--- DOCUMENT SECTION ---

Idolatry – the worship of a false god or image as such, a practice prohibited by the law of God. Figuratively, any obsessive concern can become idolatry.

Westminster Dictionary of Theological Terms

Last year as I was doing one of my Bible in 90 Days marathons the theme that kept on I jumping out of the page was idolatry. The constant struggle of the people of Israel to keep their eyes on the one true God. Over and over again idolatry has been at the center of human frailty. From a serpent that claims some wisdom to the Baal’s, Marduch’s, Ashera’s, and El’s. In the New Testament there were more identifiable gods: power, fame, money, and religion. By the time Paul writes his letters he too reminds us of the constant human tendency that is at the root of our bent towards sin and death and that is our exchanging “the glory of the immortal God for images that look like mortal humans” Romans 1:23.

Our prioritizing and humanizing of things and then placing them at the center of our identity, loyalty, and conviction continues to do what it has done from the beginning, separate us from God, from our true humanity, and from the true humanity of the other. This is not a new phenomenon for it is the basis of our primal story and the center of our existence as God’s people. We in need to be transformed, redeemed, and restored so that we can become a light of who we truly are as created ones different and apart from the creator.

In the last few days we have witnessed the terror of gun violence that inflicts us in the United States. We then have witnessed the terror of oral violence that continues to paralyze us from acting towards a more peaceable society. Some of this violent rhetoric is active and ovbious—name calling, insults, demeaning words, and mischaracterization of the other—the other is not as obvious but as deadly, silence. Specifically the silence that demands that we not mention certain words: guns, racism, xenophobia, white supremacy.

--- WORK TO DO ---
Reproduce the passage of the reflection on idolatry that opens with the words containing "Idolatry – the" and closes with "can become idolatry.", substituting "counterfeit deity" for "false god".

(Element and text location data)
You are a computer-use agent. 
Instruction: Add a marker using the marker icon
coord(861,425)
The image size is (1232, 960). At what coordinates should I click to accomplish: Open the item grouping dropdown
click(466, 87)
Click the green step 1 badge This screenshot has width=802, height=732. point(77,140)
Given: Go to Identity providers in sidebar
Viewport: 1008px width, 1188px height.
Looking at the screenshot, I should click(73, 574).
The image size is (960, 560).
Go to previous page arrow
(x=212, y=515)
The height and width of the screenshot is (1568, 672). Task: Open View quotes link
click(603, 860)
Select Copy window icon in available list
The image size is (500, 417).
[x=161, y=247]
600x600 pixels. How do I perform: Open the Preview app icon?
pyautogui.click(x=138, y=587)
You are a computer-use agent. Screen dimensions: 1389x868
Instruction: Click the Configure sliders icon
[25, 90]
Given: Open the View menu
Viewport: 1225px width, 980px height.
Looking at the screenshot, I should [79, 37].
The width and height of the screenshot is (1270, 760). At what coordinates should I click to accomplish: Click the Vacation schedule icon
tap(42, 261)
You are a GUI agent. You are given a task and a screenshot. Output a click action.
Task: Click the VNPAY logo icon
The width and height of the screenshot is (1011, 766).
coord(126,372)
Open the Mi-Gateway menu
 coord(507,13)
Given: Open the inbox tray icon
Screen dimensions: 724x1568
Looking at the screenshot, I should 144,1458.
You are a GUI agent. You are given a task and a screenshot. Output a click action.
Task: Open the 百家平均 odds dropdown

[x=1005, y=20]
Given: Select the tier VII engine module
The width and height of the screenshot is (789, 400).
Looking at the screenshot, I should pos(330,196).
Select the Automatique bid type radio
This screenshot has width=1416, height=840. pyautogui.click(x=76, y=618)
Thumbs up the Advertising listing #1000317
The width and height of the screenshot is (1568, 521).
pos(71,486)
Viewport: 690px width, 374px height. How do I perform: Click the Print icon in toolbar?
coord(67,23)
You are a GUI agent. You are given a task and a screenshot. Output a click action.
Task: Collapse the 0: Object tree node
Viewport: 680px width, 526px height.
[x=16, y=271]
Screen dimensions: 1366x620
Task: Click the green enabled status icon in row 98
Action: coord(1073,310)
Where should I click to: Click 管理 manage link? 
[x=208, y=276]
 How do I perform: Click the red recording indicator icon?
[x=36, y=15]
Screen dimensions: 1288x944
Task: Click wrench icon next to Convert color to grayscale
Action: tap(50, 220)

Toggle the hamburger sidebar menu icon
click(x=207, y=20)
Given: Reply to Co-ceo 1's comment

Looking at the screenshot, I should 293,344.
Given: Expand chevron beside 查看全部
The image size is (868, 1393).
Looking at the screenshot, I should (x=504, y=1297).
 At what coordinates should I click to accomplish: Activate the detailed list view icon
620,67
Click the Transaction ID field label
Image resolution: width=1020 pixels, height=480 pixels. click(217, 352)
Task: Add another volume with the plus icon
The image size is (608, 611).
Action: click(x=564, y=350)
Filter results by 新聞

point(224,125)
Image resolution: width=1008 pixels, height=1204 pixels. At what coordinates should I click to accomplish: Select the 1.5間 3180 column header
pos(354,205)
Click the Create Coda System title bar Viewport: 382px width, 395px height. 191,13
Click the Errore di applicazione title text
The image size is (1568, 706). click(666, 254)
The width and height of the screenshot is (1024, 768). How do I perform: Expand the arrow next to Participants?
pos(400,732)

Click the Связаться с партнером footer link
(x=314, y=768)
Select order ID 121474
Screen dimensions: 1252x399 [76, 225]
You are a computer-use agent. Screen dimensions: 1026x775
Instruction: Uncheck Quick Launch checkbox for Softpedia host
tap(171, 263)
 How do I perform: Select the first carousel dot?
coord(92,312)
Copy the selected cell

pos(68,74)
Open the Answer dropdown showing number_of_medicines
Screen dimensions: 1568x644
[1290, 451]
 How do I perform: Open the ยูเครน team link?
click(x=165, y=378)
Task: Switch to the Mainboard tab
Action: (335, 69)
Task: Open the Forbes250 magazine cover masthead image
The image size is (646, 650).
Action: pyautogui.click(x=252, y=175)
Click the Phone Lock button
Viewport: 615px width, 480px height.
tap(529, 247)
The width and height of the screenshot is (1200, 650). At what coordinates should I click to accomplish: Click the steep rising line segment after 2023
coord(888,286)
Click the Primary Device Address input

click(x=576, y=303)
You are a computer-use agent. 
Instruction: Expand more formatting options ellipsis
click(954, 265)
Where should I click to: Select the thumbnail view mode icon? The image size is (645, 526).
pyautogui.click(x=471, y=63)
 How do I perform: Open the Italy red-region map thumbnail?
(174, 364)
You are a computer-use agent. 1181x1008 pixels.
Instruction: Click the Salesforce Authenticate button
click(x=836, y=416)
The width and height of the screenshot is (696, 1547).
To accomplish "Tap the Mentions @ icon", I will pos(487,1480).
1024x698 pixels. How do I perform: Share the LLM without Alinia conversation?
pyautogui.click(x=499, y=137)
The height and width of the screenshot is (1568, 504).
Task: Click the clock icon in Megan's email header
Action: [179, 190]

--- WRITTEN ANSWER ---
Idolatry – the worship of a counterfeit deity or image as such, a practice prohibited by the law of God. Figuratively, any obsessive concern can become idolatry.